1969年にイギリスで製作された作品で、1940年9月の英国上空でのイギリス空軍(RAF)とドイツ空軍(Luftwaffe)の一騎打ち、いわゆる“英国の戦い(バトル・オブ・ブリテン)”を描いた大作である。
製作のハリー・サルツマン、監督のガイ・ハミルトンはともに007シリーズで有名な人物。キャストはイギリスの映画・演劇人総出演で、マイケル・ケイン、ロバート・ショー、エドワード・フォックス、クリストファー・プラマー(この人はカナダ人)、ローレンス・オリヴィエ、ラルフ・リチャードソン、マイケル・レッドグレーヴ、トレヴァー・ハワード、ハリー・アンドリュース、イアン・マクシェーン、ナイジェル・パトリック、ケネス・モア、パトリック・ワイマーク、マイケル・ベイツ、バリ・フォスター、スザンナ・ヨーク、クルト・ユルゲンス(この人はドイツ人でドイツ軍人役)他、と非常に豪華。
RAFのスピットファイア戦闘機と、Luftwaffeのメッサーシュミット戦闘機の実機が多数登場し、リアルな空中戦シーンを再現する。ミニチュアやSFXを一切使用せず、実機の撮影に徹したオーセンティックな戦闘シーンは、航空ファンによる評価も高く、この空中戦シーンの映像だけでも非常に貴重な記録となっている。
この映画の音楽は、当初、出演者の一人であるローレンス・オリヴィエの推薦で、彼が過去に監督・主演したシェークスピア映画(「ヘンリィ五世」「ハムレット」「リチャード三世」)にスコアを書いたイギリスを代表するクラシック音楽作曲家、ウィリアム・ウォルトンがアサインされていた。 ウォルトンはこれ以前に「(未公開)スピットファイアー」(The First of the Few)というイギリス映画の音楽も書いているが、これは「空軍大戦略」で活躍するイギリスの名機スピットファイアの設計者であるR.J.ミッチェルの生涯を描いた伝記映画だった。
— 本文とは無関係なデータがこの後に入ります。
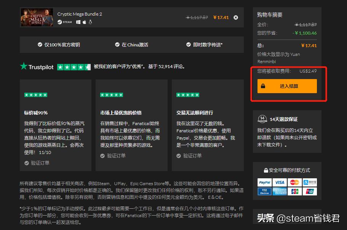Image resolution: width=347 pixels, height=230 pixels.
Task: Click the PayPal payment method icon
Action: (265, 182)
ウォルトンは私が個人的に最も好きな映画音楽作曲家の一人であり、この「スピットファイアー」の音楽(コンサート用に「Spitfire Prelude and Fugue」としてアレンジされ、頻繁に演奏されている名曲)や、映画音楽ではないが、「Crown Imperial」や「Orb and Sceptre」といった独特の優雅なマーチは、イギリスの生んだ最上質の音楽の1つだと思う。 これらの楽曲については、以下のCDが推薦できる。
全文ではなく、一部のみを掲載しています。